Os céticos duvidam, mas eu nunca duvidei que gestos feitos com compaixão podem curar. Irmã Dulce soube disso muito antes de mim, de você e ensinou a todos nós. A agora Santa nascida no Brasil descobriu esse dom ainda criança. Estender suas mãos infantis trouxe centenas à vida. Doentes, mendigos, excluídos sociais foram alcançados por gestos de afeto, alimento para o corpo e alma, remédio para o coração desiludido com a humanidade.
Com apenas 25 anos, a freira iniciou a missão de resgatar doentes das ruas. Sem ter onde abrigá-los, alguns anos depois, transformou o galinheiro do Convento de Santo Antônio em albergue. Mais tarde, o local deu origem ao Hospital Santo Antônio – um complexo que reúne, até hoje, saúde, educação e atividades sociais. Quando todos diziam ser uma loucura tentar cuidar de tantos com tão pouco, ela foi lá e conseguiu.
Ela fez isso numa época em que a filantropia não era moda. Não havia rede social para mobilizar colaboradores. Sequer havia algo parecido com publicidade para atrair voluntários. O esforço advinha de poucas e dedicadas pessoas. Ainda assim, irmã Dulce tem seu nome engrandecido por seu legado de obras sociais e sua enorme contribuição no âmbito da saúde.
O exemplo da Santa não está muito distante de nós. Um jovem católico, envolvido em ações de cuidado, recreação e bem-estar para pacientes do Hospital Aldenora Bello, dedicou-se ao acolhimento de dezenas de famílias do interior do Estado, que não tinham onde ficar durante o acompanhamento dos parentes em tratamento recebido na capital.

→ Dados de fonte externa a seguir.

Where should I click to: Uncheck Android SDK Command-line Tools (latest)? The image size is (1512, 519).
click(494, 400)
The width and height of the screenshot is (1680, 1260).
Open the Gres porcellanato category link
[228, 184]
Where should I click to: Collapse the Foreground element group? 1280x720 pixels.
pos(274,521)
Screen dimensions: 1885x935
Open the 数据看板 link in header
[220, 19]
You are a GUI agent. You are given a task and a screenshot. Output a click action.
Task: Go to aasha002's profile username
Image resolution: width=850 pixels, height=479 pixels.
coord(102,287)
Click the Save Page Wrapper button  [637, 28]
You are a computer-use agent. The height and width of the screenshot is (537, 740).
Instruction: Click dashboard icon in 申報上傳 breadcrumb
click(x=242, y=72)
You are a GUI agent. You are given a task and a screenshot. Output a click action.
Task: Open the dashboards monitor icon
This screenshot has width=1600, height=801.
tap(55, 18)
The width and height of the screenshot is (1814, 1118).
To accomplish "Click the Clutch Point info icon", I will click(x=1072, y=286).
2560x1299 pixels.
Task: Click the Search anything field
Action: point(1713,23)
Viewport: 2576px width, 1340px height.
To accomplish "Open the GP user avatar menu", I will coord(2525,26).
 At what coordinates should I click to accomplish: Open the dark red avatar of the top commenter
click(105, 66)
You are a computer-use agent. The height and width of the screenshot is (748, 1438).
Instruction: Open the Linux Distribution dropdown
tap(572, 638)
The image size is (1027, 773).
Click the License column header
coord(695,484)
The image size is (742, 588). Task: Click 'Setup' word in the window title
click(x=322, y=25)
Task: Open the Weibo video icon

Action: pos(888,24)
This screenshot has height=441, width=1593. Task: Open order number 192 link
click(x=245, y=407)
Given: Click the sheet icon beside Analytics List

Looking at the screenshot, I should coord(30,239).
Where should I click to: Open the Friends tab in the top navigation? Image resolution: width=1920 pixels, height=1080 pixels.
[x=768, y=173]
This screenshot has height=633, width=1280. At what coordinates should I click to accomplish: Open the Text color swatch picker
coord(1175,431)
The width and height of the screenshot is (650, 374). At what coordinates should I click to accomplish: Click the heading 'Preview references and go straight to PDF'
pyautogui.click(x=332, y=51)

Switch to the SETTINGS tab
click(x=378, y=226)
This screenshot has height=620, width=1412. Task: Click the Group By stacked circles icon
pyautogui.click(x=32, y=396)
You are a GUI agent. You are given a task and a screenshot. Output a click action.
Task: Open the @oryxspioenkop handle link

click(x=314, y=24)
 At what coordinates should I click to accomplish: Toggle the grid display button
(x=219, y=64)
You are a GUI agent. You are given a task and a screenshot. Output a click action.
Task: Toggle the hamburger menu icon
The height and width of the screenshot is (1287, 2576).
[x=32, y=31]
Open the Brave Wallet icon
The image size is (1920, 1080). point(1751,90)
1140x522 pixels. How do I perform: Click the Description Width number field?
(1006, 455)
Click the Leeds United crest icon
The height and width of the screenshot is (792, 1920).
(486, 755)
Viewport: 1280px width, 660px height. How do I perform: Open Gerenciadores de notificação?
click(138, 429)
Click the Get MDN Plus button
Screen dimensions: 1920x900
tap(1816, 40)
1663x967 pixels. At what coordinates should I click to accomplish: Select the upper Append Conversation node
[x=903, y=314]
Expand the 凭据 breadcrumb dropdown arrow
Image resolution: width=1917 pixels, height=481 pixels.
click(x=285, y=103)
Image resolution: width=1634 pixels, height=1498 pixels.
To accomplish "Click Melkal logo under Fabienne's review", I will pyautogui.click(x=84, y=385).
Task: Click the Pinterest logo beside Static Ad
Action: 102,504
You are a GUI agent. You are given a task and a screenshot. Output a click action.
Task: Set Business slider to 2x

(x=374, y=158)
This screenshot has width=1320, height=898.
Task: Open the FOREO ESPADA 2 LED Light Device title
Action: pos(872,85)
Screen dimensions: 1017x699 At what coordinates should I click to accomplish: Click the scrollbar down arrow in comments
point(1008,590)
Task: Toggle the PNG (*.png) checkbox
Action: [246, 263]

Sim, falo aqui de outra louvável história de vida, a vida do Antonio Brunno. Ele foi o responsável por sonhar e criar o projeto que garantiu o nascimento da Fundação Antonio Brunno. E tão rápido quanto amou e acolheu cada pessoa, Brunno também foi diagnosticado com câncer e muito jovem faleceu.
A história do Brunno também nos comove e inspira, mas, sem dúvida, toda essa compaixão ao próximo alcançou primeiro aqueles que estavam dentro de casa. A Fundação Antonio Brunno é hoje gerenciada pela família do jovem, que se dedica 24 horas por dia aos seus acolhidos. Tenho enorme orgulho de poder conhecer Seu Antônio e Dona Fátima, pais do Antonio Brunno, exemplos de dedicação, cuidado, carinho e amor ao próximo.
A Fundação não serve como uma simples casa de apoio, localizada no bairro da Cohab. É também ação social, ajuda psicológica, é praticamente uma família - tem até festejo de aniversários dos “moradores” e passeios com direito a sessão de cinema. Ali, os laços se fortalecem e permitem lutar com mais afinco contra a doença.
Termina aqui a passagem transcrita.